#### WORK REQUIRED
Determine how many lines of the material hold the string "width" and reply with only that number.

DATA FOR THIS TASK Start Marker

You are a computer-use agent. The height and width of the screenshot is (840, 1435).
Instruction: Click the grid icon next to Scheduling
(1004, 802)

DATA FOR THIS TASK End Marker
DATA FOR THIS TASK Start Marker

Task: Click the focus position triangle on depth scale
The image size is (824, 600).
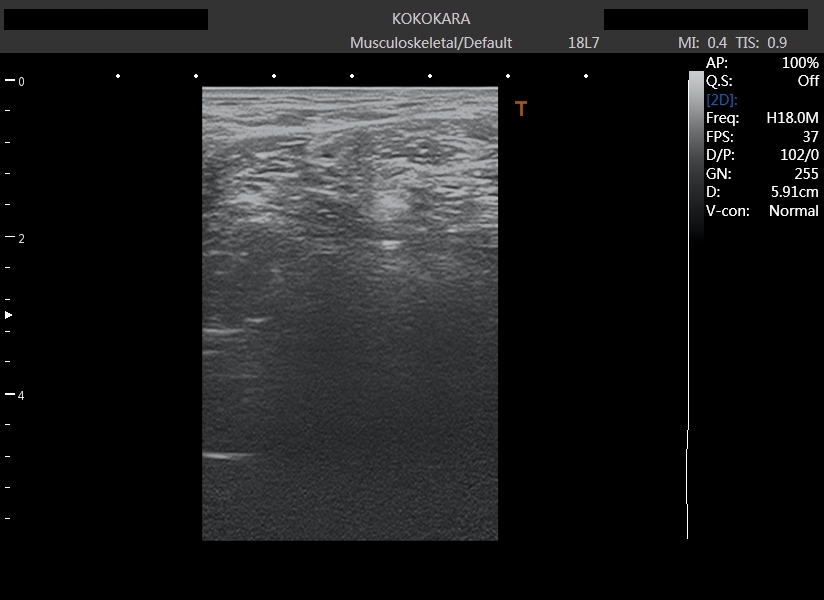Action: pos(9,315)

DATA FOR THIS TASK End Marker
DATA FOR THIS TASK Start Marker

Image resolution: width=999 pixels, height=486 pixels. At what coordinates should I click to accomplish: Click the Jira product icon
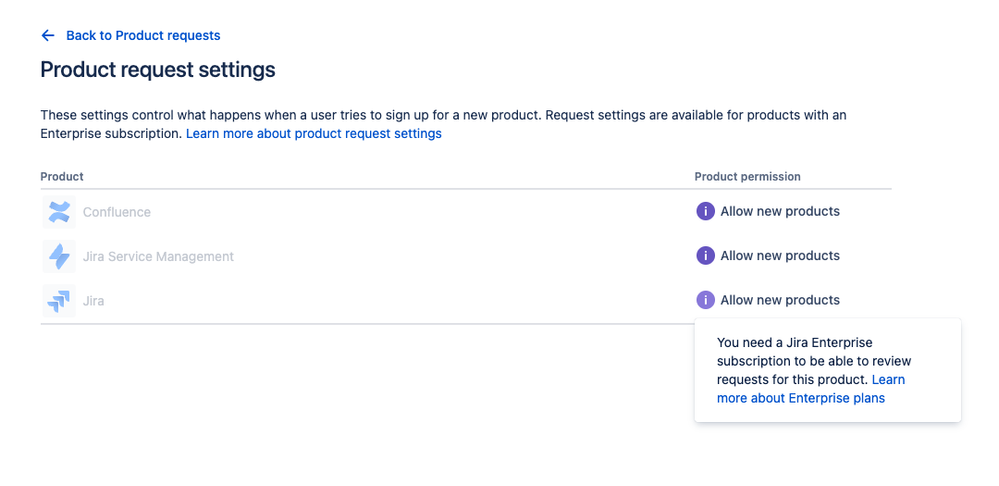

DATA FOR THIS TASK End Marker

#### EXERCISE OUTPUT
2